The defendant's material claims of proof were that Gilbert was driving at fifty miles an hour and was drunk; that the plaintiff was guilty of contributory negligence because he became a passenger in Gilbert's car knowing of his condition; and that the sole cause of the accident was Gilbert's negligence.

Certain of the assignments of error are aimed at a *460 correction of the finding. The plaintiff seeks to eliminate a statement, not included above, that he claimed that the Oldsmobile was five or six feet from the west curb when the defendant began to turn into Blake Road. The plaintiff's point is that he made no such claim but, on the contrary, insisted that the defendant's car was much farther from the west curb. Even if the correction could be made, it would have no significance in determining the remaining assignments of error, which are addressed to the charge and its claimed deficiencies. "The finding, in the case of a jury trial, will be corrected only when it is reasonably necessary to fairly present a claimed error in law made by the court." State v. Gargano, 99 Conn. 103, 106, 121 A. 657; Puza v. Hamway, 123 Conn. 205, 206, 193 A. 776; Conn. App. Proc. § 94.

The plaintiff filed six requests to charge. Of these, one dealt with the matter of damages. This calls for no discussion, since the jury found for the defendant on the question of liability. Another dealt with the principle of assumption of risk. The defendant pleaded this defense in his answer. The court told the jury that they need not give any consideration to this defense. Only the defendant could be aggrieved by this instruction.

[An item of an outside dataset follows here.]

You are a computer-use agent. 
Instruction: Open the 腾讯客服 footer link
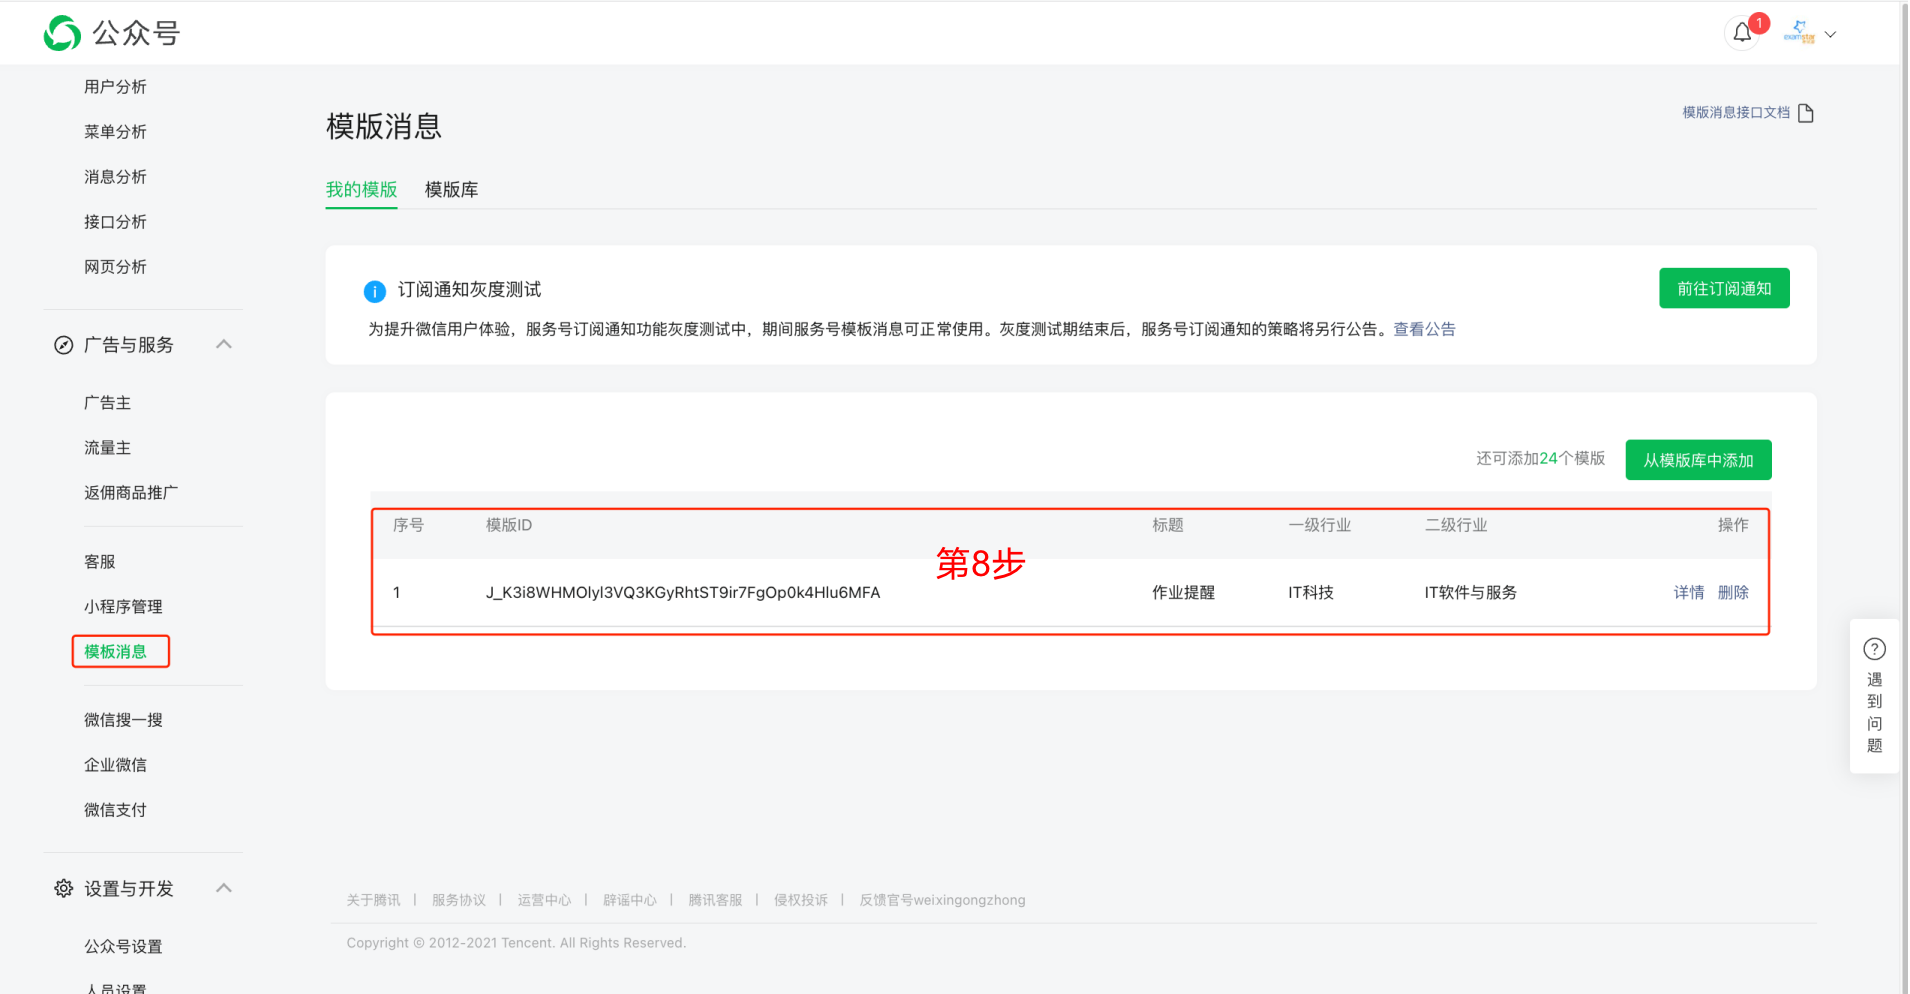click(x=715, y=899)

Three other requests were not only covered in the charge but somewhat amplified. The final request was for an instruction that "it is a matter of common knowledge that a sudden blow upon the head causing concussion and unconsciousness often has the effect of destroying memory and clear recollection thereafter of the events that precede the blow." This is a paraphrase from Toth v. Perry, 120 Conn. 680, 683, 182 A. 464. There is nothing in the claims of proof to suggest even remotely that the requested charge was called for. A party cannot prevail upon error assigned in *461 the court's failure to charge upon a matter which is neither mentioned in nor supported by any claim of proof in the finding. Doolittle v. Otis Elevator Co., 98 Conn. 248, 250, 118 A. 818; State v. Wakefield, 88 Conn. 164, 168, 90 A. 230.

At the conclusion of the charge, the plaintiff made objection that, in view of the facts and the conceded negligence of Gilbert, the court did not fittingly charge as to the application of the principle of proximate cause and as to the quantum of proof required of the plaintiff to hold the defendant liable. The instructions were sufficient to cover the plaintiff's claims in an adequate manner when the charge is read as a whole. Clark v. George B. Wuestefeld Co., 132 Conn. 653, 657, 46 A.2d 841.

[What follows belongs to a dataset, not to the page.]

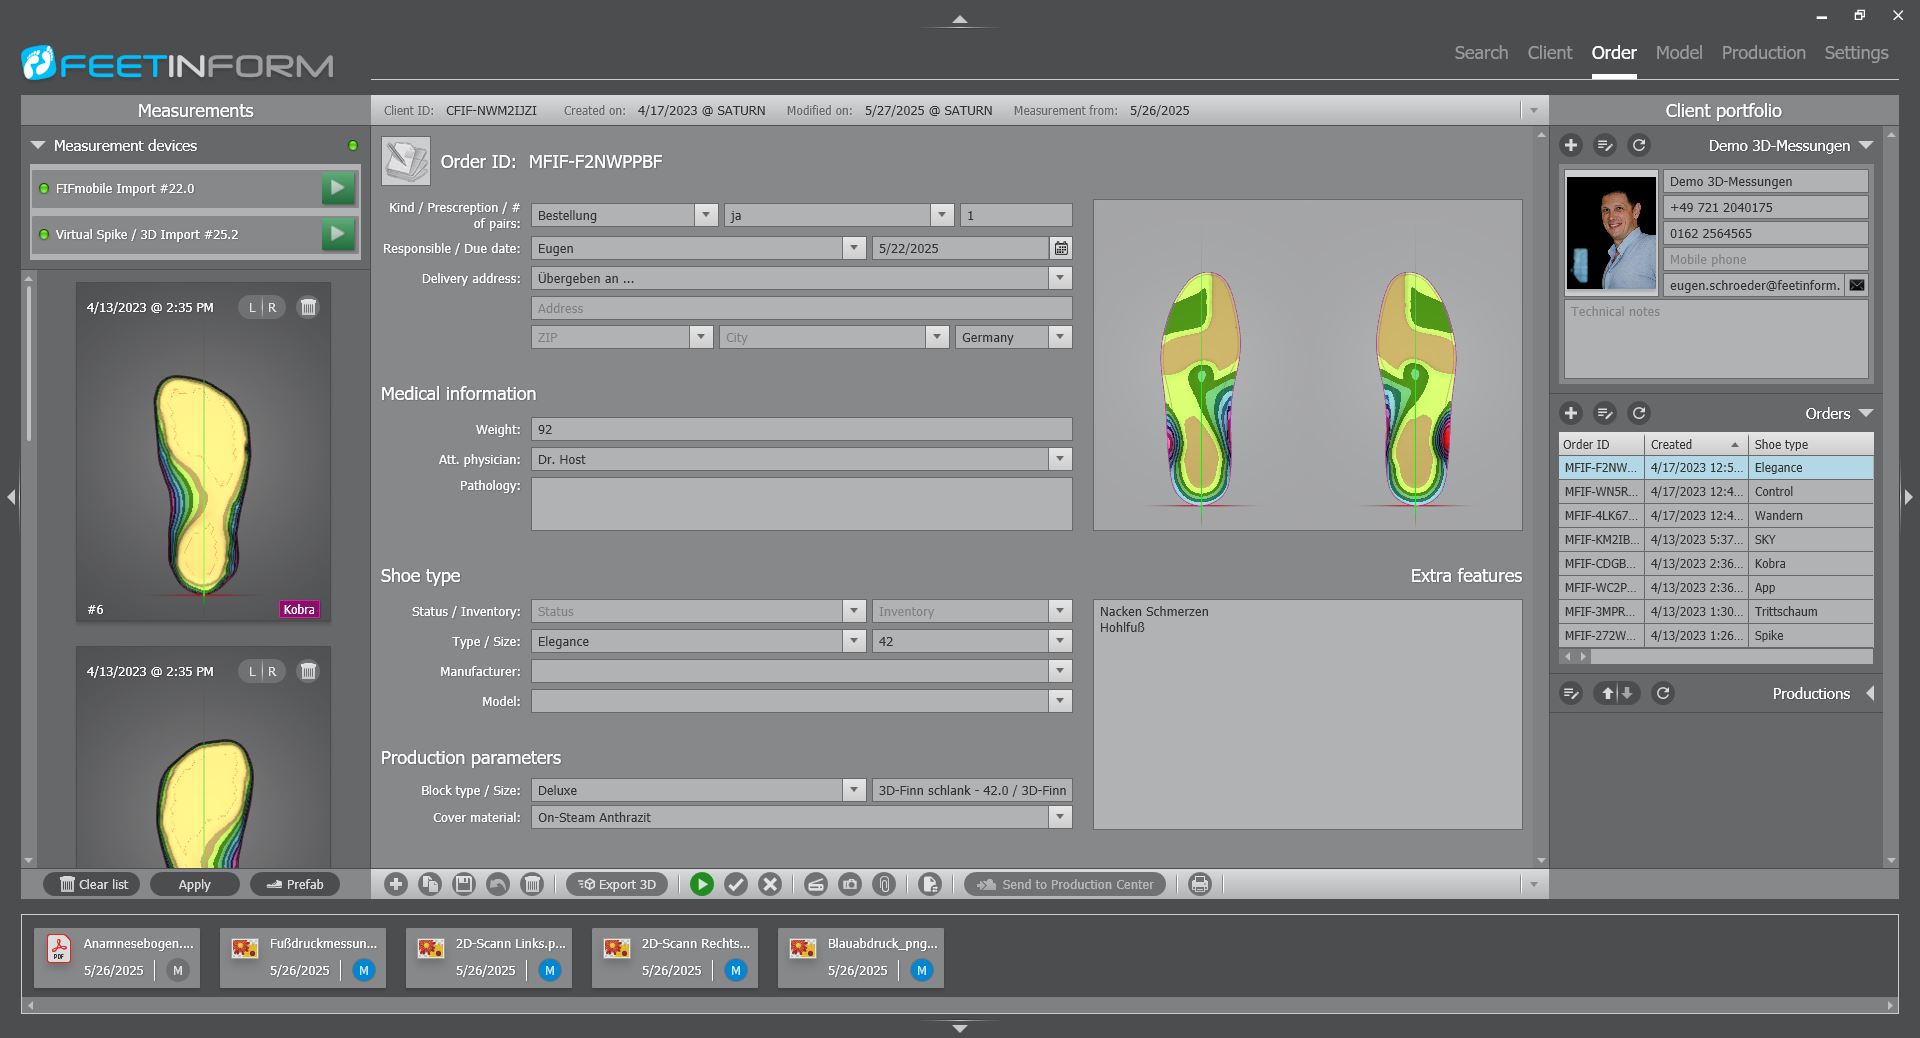
Task: Open the Att. physician dropdown showing Dr. Host
Action: point(1060,459)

The plaintiff further objected to that part of the charge wherein the court limited the use which the jury might make of the minutes of the coroner. The court instructed the jury that the minutes were available only for the purpose of establishing prior inconsistent statements of the defendant to affect his credibility. The objection was that the plaintiff had also offered the minutes to prove admissions made by the defendant. The plaintiff is confronted, however, by an inescapable difficulty. There is no finding, nor is there a transcript, to indicate the purpose for which the minutes were received in evidence. The plaintiff can, therefore, take nothing under this assignment. Annunziato v. Gu-Ta, Inc., 120 Conn. 114, 119, 179 A. 651.

There is no error.

In this opinion the other judges concurred.